A 57-year-old Caucasian man was diagnosed with genotype 1A HCV cirrhosis in 1996 and was treated with 24 weeks of sofosbuvir/simeprevir ~8 years later. He relapsed after completing therapy and received 24 weeks of ledipasvir/sofosbuvir, achieving SVR after 6 weeks of therapy (Figure 1B). Two months after completing therapy, he underwent surveillance abdominal ultrasound that showed a new right hepatic lobe lesion. MRI of the abdomen at that time confirmed two separate masses in segments II and III measuring 2.0 and 3.0 cm, respectively, concerning for multifocal HCC, with associated abnormal nonmass-like arterial enhancement and washout seen throughout the right hepatic lobe (Figure 2A). He was referred to medical oncology for the consideration of liver-directed therapies; however, a pretreatment MRI was obtained and demonstrated interval resolution of the abnormal findings (Figure 3B), now 5 months after completing DAA therapy for HCV. He has remained on active surveillance for the last 20 months with four additional MRIs showing no radiographic evidence of HCC.
(To view a larger version of Figure 3, click here.)
There are various proposed mechanisms by which HCV induces HCC. It is well known that HCV leads to chronic inflammation, causing fibrosis and liver cell proliferation. In addition to the chronic inflammatory milieu created by the HCV, several oncogenic mechanisms have been studied and are well established. The basic mechanism of cancer development is related to an increase in liver cell turnover and oxidative damage, facilitating genetic alterations. These mutations have an array of effects, including activation of oncogenes and proliferation pathways, activation of telomerase, overexpression of growth factors, increased angiogenesis, and inactivation of tumor suppressor genes.4–9 The most well studied of these pathways include alterations of phospho-retinoblastoma (pRB), p53, transforming growth factor-beta, and beta-catenin pathways. Various viral proteins, most notably nucleocapsid core protein, NS3, and NS5A, have been implicated in oncogenesis and tumor progression.

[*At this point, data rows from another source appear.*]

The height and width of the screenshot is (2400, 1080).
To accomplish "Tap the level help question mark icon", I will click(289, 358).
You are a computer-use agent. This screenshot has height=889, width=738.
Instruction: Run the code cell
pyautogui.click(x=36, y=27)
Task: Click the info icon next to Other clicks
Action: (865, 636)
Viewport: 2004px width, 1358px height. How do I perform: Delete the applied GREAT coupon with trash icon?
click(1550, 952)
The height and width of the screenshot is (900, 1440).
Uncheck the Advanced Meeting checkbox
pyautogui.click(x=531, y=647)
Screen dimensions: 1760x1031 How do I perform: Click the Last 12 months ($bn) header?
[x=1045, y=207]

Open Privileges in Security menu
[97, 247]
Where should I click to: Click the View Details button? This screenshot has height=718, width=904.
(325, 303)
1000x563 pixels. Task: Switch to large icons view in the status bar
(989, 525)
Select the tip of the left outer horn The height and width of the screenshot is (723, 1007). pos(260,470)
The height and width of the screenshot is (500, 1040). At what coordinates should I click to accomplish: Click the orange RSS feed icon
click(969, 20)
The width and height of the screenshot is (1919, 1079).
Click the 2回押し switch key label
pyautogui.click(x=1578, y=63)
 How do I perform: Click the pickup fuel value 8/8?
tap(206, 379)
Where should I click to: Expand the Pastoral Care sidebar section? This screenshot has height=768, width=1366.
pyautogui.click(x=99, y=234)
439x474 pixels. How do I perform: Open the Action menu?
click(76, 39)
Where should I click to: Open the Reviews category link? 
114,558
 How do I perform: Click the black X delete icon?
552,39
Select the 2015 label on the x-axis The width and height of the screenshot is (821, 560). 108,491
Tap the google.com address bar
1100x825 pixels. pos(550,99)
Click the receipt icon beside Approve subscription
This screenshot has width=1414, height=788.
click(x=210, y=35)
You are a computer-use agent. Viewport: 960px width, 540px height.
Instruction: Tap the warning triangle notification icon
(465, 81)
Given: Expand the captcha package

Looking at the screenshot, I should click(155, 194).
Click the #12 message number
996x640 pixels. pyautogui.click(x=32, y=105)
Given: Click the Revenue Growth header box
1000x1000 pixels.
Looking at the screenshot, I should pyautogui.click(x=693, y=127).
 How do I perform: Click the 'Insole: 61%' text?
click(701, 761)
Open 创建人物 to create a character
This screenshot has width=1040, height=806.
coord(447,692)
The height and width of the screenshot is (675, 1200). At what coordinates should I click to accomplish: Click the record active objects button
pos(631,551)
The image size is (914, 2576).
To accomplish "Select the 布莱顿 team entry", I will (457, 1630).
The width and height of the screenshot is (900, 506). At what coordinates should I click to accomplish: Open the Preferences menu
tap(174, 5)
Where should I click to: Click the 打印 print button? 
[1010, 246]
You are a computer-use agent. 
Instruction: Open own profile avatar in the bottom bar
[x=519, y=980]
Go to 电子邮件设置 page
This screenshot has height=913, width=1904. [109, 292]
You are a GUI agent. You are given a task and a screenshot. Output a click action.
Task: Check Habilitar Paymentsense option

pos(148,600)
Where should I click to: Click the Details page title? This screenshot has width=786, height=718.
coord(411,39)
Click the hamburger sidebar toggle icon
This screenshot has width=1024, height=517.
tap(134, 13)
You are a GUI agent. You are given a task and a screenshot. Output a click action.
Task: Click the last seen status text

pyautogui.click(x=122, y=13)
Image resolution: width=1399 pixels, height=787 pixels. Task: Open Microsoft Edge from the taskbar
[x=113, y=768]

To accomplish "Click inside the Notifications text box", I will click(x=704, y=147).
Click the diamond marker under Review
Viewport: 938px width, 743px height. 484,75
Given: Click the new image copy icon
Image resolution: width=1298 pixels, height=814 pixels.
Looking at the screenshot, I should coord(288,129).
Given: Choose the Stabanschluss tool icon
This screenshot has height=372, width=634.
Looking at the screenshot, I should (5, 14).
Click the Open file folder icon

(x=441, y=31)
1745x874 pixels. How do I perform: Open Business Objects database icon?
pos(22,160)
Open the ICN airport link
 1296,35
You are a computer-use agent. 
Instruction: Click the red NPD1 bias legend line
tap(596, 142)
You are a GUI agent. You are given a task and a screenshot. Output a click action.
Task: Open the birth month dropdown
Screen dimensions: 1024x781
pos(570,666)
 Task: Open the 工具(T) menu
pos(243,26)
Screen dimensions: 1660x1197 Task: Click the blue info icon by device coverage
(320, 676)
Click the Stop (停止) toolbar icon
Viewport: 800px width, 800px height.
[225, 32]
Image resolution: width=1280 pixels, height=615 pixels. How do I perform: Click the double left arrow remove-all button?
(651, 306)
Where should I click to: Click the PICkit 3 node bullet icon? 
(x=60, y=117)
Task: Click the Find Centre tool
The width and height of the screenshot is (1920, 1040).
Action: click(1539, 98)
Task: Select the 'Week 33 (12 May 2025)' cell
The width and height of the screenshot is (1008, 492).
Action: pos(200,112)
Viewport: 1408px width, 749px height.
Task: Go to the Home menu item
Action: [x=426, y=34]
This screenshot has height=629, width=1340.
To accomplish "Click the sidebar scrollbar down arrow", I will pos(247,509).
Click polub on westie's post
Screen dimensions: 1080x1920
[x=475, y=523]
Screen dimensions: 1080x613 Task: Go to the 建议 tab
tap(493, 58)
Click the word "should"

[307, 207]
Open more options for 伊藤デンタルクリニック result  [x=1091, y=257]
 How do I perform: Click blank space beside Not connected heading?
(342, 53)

There is much to be learned about the effect of treating chronic HCV in patients with concurrent HCC, and there is debate about the effect that achieving SVR has on the biology of existing and recurrent HCC.10–13 The study by Conti et al of patients with HCV–cirrhosis treated with DAA reported an increase in de novo HCC occurrence and recurrence rates in the 24 weeks following the achievement of SVR when compared with patients who did not undergo treatment with DAA. The authors postulate that although the presumed etiology for cirrhosis and HCC was HCV, curing HCV decreases the level of immune surveillance in the liver, leading to a paradoxical increased risk of developing HCC.12 A second study by Reig et al also reports an unexpectedly high rate of tumor recurrence in patients with treated HCC (with resection, ablation, or chemoembolization) who achieved SVR with DAA.13 Of the 58 patients included in this retrospective analysis, ~28% developed radiographic evidence of recurrence. A key distinction between these published reports and our two cases is that these publications studied de novo occurrence or recurrence rates of HCC after HCV treatment, not the impact of HCV viral clearance on existing HCC. Moreover, other studies have called into question whether SVR truly increases the risk of HCC occurrence or recurrence.3,14–16
The two cases described in our report that of decreasing tumor burden and even resolution of presumed pulmonary metastasis with the treatment of HCV raises the possibility that with the clearance of HCV, there is inhibition of HCC oncogenesis. Although there is debate about how HCV SVR mechanistically impacts the biology of HCC, these cases raise an interesting question regarding the role of immunosurveillance in liver cancer. The theory of immunosurveillance is based on the complex ways in which the immune system and tumor cells interact, described in more detail as the following “Three E’s” model: “elimination” of the cancer cells by the immune system, “equilibrium” during which the immune system and cancer cells coexist, and then, “escape” of the cancer with overt tumor progression.17 Chronic HCV infection is characterized by an activation of the innate immune system (as evidenced by increased natural killer [NK] cells and interferon stimulated genes) as well as a decrease in the adaptive immune system with suppressed CD8+ T cells.18 Treatment of HCV patients with DAA has been shown to modulate the composition of immune cells both in the liver and in circulation with the normalization of NK cell function and restoration of virus-specific CD8+ memory T cells.19,20Expression of CD8+ T cells has been reported as a positive prognostic factor in HCC with high intratumoral densities correlating with lower rate of recurrences and longer disease-free survival times.21 Thus, curing a patient of SVR and reversing the inhibition of T-cell function potentially augment immune surveillance for HCC.